Se ha desatado una campaña de rechazo hacia el turismo de masas que va más allá del mero desasosiego que le produce al individuo la fobia social, para adentrarse en una sensación rayana al asco, que se reparte entre lo puramente clasista, tecnológico, laboral e intelectual.
En la primera, esa náusea le sobreviene por razón de su posición social. Vieja rencilla que anuncia un mundo separado por las diferencias económicas y el natural aislamiento al que conduce esa exclusividad.
En la segunda, juegan factores que tienen que ver con la distorsión a que los medios tecnológicos de nueva factura nos abocan al convertirnos en seres plenamente conscientes del grosero ser de la masa, pero en un espacio no físico, en el que basta apagar el dispositivo para dejar de sentirla.
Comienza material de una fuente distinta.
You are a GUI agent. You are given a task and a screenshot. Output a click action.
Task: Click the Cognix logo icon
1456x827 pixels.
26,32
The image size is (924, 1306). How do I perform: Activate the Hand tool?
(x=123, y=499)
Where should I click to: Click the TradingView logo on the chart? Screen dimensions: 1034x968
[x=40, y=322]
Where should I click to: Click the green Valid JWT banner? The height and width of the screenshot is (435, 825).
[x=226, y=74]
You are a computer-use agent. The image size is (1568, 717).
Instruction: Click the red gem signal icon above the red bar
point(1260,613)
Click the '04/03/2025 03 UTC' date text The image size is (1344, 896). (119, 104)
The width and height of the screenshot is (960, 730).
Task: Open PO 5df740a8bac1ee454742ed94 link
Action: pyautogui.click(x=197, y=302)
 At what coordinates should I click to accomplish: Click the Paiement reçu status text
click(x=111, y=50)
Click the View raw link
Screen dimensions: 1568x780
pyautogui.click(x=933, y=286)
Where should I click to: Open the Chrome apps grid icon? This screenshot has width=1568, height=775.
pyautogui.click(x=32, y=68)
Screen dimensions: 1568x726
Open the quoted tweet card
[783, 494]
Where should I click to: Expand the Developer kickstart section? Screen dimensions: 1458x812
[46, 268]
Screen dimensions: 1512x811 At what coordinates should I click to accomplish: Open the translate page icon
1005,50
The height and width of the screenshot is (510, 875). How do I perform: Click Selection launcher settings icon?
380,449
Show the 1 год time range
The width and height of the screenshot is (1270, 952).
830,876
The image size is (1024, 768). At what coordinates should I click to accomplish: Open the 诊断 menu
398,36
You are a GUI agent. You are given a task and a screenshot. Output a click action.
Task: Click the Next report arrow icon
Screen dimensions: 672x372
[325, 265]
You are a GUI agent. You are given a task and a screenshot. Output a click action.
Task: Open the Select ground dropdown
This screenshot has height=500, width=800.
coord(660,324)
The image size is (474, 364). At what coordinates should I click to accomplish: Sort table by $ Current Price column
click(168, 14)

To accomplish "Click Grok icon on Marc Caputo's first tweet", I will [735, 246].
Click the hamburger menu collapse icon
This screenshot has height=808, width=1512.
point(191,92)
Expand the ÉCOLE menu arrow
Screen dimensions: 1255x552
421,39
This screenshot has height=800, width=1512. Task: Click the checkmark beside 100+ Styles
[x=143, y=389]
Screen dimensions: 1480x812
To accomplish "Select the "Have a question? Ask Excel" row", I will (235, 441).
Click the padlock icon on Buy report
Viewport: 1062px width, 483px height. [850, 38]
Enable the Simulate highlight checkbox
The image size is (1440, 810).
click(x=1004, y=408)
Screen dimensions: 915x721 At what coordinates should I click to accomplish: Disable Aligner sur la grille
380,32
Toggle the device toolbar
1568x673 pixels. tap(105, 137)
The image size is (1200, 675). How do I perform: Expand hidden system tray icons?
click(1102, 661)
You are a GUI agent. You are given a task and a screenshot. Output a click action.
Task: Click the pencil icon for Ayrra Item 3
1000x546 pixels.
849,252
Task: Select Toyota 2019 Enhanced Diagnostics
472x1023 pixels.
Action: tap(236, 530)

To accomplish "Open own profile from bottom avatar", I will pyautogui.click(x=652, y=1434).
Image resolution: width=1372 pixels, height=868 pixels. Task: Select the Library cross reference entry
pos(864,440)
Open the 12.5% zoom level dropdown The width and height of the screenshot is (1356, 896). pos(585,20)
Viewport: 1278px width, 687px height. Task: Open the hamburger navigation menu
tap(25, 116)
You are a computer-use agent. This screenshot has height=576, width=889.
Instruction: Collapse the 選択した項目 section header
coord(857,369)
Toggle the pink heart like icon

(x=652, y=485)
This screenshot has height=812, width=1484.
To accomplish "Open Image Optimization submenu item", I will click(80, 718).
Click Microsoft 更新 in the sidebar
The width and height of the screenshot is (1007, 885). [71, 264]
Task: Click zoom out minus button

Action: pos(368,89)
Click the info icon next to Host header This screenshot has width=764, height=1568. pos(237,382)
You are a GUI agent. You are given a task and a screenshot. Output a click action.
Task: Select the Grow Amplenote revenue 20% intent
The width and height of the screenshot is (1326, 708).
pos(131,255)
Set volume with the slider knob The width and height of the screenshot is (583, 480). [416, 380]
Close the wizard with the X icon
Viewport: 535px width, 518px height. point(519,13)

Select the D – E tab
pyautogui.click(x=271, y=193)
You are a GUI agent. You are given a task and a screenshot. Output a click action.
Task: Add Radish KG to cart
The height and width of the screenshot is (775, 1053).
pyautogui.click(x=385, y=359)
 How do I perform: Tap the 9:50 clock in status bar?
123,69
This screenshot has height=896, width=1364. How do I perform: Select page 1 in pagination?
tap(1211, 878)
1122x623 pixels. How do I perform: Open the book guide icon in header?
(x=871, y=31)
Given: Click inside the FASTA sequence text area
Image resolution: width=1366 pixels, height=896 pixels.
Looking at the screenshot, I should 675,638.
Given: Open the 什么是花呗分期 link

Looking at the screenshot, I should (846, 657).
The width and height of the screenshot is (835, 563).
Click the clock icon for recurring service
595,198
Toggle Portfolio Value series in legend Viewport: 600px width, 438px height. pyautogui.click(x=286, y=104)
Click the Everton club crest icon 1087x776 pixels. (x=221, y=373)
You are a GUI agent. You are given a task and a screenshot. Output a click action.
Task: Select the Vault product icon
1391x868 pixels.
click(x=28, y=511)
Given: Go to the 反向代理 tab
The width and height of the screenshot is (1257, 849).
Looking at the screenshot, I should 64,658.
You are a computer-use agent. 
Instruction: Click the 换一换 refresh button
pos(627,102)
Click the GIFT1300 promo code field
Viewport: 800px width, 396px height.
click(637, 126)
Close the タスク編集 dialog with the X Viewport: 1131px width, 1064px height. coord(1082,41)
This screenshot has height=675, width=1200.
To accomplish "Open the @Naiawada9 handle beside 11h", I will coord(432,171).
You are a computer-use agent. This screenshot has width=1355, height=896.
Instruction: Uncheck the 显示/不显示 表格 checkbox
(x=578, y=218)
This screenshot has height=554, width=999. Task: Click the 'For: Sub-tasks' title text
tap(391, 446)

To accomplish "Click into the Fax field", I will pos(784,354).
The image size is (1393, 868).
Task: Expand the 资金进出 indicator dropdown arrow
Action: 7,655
Viene después la desatención que nace de los grupos de la élite funcionarial. Personas que viven a la sombra del aparato burocrático en todas sus expresiones. Gozan de un salario fijo y digno, y se mantienen al margen de cualquier otra actividad física. A estos individuos les sobra el mundo por la sencilla razón de que ya no pertenecen a él, sino a la ficción de ese otro que gestiona el real con la misma indiferencia que se hace con aquello que no existe.
Adecentar e integrar la masa y no rechazarla debe ser el objetivo de toda política apartada de la menor tentación elitista y de una clara proyección progresista y distributiva.